O autor faz uma distinção sociológica entre cultos estrangeiros (ex. Hare Krishna, nos EUA), seitas e denominações estáveis. Os cultos estrangeiros requerem um nível de educação mais alto dos adeptos, que precisam buscar longe suas informações e motivações, uma vez que interagem pouco com o ambiente social ao seu redor. As seitas  (ex. Assembléia de Deus, Nazarenos, Testemunhas de Jeová), por outro lado, são grupos dissidentes dentro de uma religião estabelecida, mantendo níveis altos de tensão com seus pares. Essa tensão substitui ganhos pessoais por demonstrações de fé, por isso tais religiões são o abrigo de pessoas mais pobres e menos educadas. As denominações estáveis (ex. Católicos, Presbiterianos, Metodistas) têm um nível mínimo de tensão, por isso são politicamente ativas e a conformação socioeconômica dos fiéis é a mesma do local que ocupam. Segundo Stark, a categoria de uma religião pode variar ao longo de sua história.
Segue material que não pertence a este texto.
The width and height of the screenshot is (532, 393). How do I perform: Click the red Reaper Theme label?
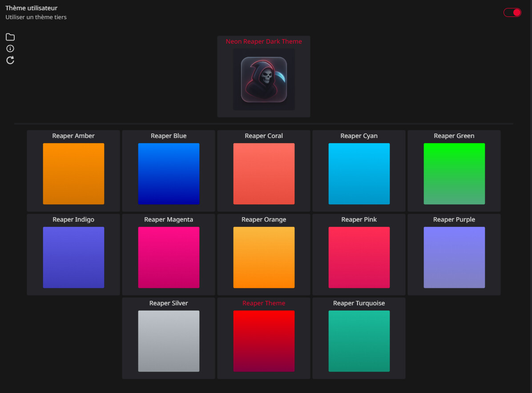point(264,303)
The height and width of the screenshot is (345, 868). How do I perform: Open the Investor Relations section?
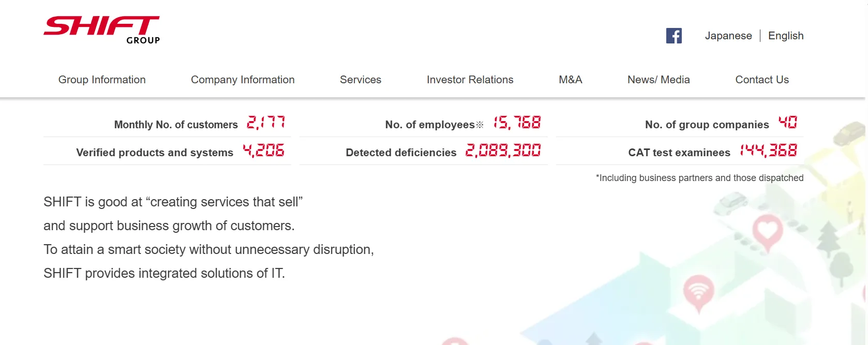point(470,80)
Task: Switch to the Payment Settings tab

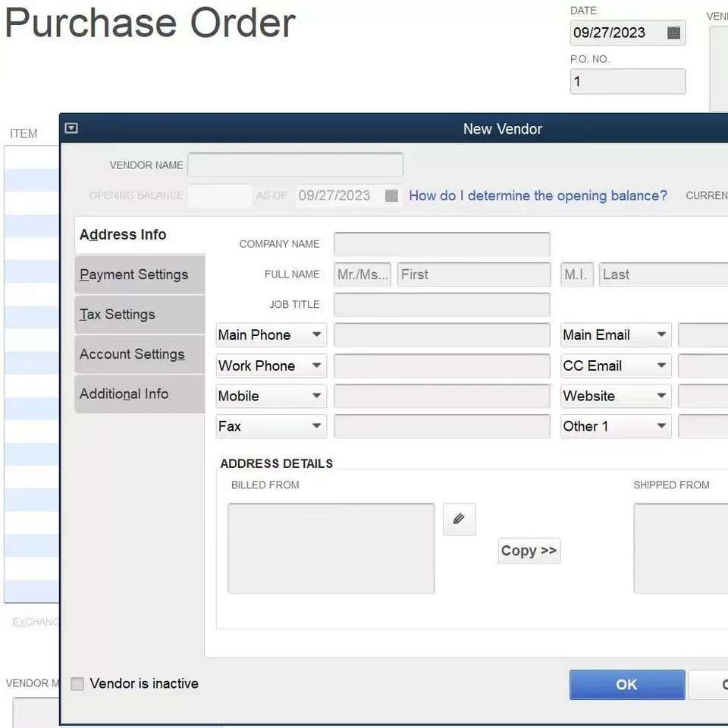Action: click(x=134, y=275)
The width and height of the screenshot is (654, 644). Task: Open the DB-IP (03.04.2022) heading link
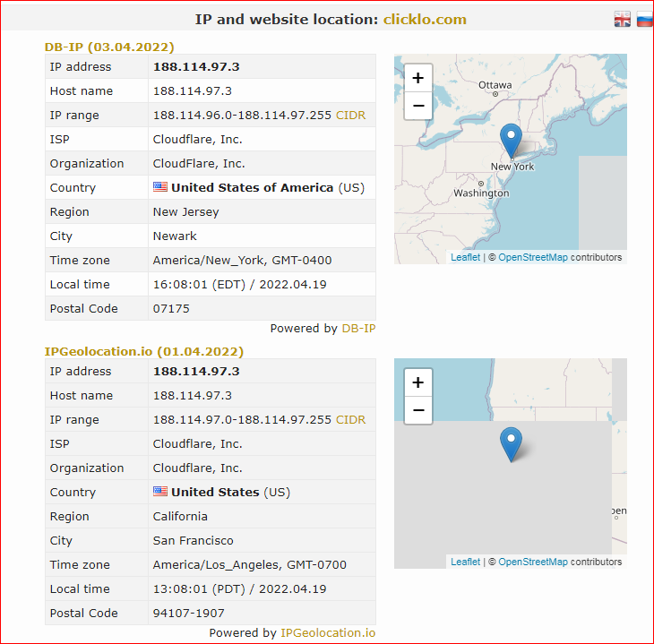click(109, 47)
O Mormonismo, por exemplo, surgiu como uma seita na Inglaterra (o movimento reavivacionista) e emigrou como um culto estrangeiro para os EUA. Apesar de altamente centrado no ambiente estadounidense, o Mormonismo trazia elementos culturais nativos que eram estranhos a boa parte da população urbana. E o ponto crucial dessa cisão foi a elaboração do Livro de Mórmon, que os separou dos demais Cristãos. Com a criação do Livro, o profeta Joseph Smith teve a adesão da parcela mais rica e educada da população, o que promoveu seu crescimento até a situação de uma denominação estável.

Stark propõe um mesmo modelo para o Cristianismo, tendo este nascido como uma seita dos Judeus e, entre a 1ª e a 2ª geração de Cristãos, tendo evoluído para culto estrangeiro em Roma. OS Cristãos inicialmente se reuniam no Templo, e a cisão definitiva foi a elaboração dos Evangelhos no final do séc. 1. Paulo certamente teve muito a ver com isso**. Nesse modo de crescimento, o autor aponta o histórico enorme de Cristãos perdoados, mesmo durante as perseguições mais severas, como indicador de que as famílias mais ricas e poderosas de Roma estavam aderindo à nova religião. A adesão do imperador no início do século 4 seria apenas uma decorrência do poder político que os Cristãos estavam angariando.

Segundo ele, o Protestantismo surgiu como seita dentro do Catolicismo, mas rapidamente evoluiu para um culto em separado quando surgiram as traduções da Bíblia. Os Pentecostais também, nesse atual ponto da história, constituem uma seita dentro do Protestantismo tradicional.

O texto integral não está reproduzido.